### Work instructions
Exactly as given, write out all the entries again.

### Stored records
------------------------------------------------------------------------

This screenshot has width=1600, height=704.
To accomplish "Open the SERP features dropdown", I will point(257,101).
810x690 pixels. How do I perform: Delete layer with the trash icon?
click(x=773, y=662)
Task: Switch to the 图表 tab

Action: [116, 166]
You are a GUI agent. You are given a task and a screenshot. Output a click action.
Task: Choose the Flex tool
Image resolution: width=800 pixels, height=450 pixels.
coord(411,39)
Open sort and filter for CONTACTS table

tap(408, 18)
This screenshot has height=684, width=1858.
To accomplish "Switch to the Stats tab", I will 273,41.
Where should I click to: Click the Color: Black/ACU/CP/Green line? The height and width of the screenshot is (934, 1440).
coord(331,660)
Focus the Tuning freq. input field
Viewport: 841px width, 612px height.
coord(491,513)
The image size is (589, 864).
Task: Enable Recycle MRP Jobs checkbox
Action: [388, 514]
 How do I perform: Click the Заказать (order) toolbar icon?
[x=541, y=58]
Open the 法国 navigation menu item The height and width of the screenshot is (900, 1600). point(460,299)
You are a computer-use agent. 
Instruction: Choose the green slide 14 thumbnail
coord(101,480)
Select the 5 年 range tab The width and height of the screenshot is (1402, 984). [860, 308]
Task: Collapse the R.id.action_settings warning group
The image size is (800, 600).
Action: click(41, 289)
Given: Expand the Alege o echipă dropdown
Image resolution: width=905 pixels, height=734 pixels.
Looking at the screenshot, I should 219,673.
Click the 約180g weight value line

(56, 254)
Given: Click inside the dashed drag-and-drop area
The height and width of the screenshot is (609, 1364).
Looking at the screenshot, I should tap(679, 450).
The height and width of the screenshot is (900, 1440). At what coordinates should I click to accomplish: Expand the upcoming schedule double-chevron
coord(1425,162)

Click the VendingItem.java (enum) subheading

------------------------------------------------------------------------

### Exercise response
This screenshot has width=1600, height=704.
To accomplish "Open the SERP features dropdown", I will point(257,101).
810x690 pixels. How do I perform: Delete layer with the trash icon?
click(x=773, y=662)
Task: Switch to the 图表 tab

Action: [116, 166]
You are a GUI agent. You are given a task and a screenshot. Output a click action.
Task: Choose the Flex tool
Image resolution: width=800 pixels, height=450 pixels.
coord(411,39)
Open sort and filter for CONTACTS table

tap(408, 18)
This screenshot has height=684, width=1858.
To accomplish "Switch to the Stats tab", I will 273,41.
Where should I click to: Click the Color: Black/ACU/CP/Green line? The height and width of the screenshot is (934, 1440).
coord(331,660)
Focus the Tuning freq. input field
Viewport: 841px width, 612px height.
coord(491,513)
The image size is (589, 864).
Task: Enable Recycle MRP Jobs checkbox
Action: [388, 514]
 How do I perform: Click the Заказать (order) toolbar icon?
[x=541, y=58]
Open the 法国 navigation menu item The height and width of the screenshot is (900, 1600). point(460,299)
You are a computer-use agent. 
Instruction: Choose the green slide 14 thumbnail
coord(101,480)
Select the 5 年 range tab The width and height of the screenshot is (1402, 984). [860, 308]
Task: Collapse the R.id.action_settings warning group
The image size is (800, 600).
Action: click(41, 289)
Given: Expand the Alege o echipă dropdown
Image resolution: width=905 pixels, height=734 pixels.
Looking at the screenshot, I should 219,673.
Click the 約180g weight value line

(56, 254)
Given: Click inside the dashed drag-and-drop area
The height and width of the screenshot is (609, 1364).
Looking at the screenshot, I should tap(679, 450).
The height and width of the screenshot is (900, 1440). At what coordinates should I click to accomplish: Expand the upcoming schedule double-chevron
coord(1425,162)

Click the VendingItem.java (enum) subheading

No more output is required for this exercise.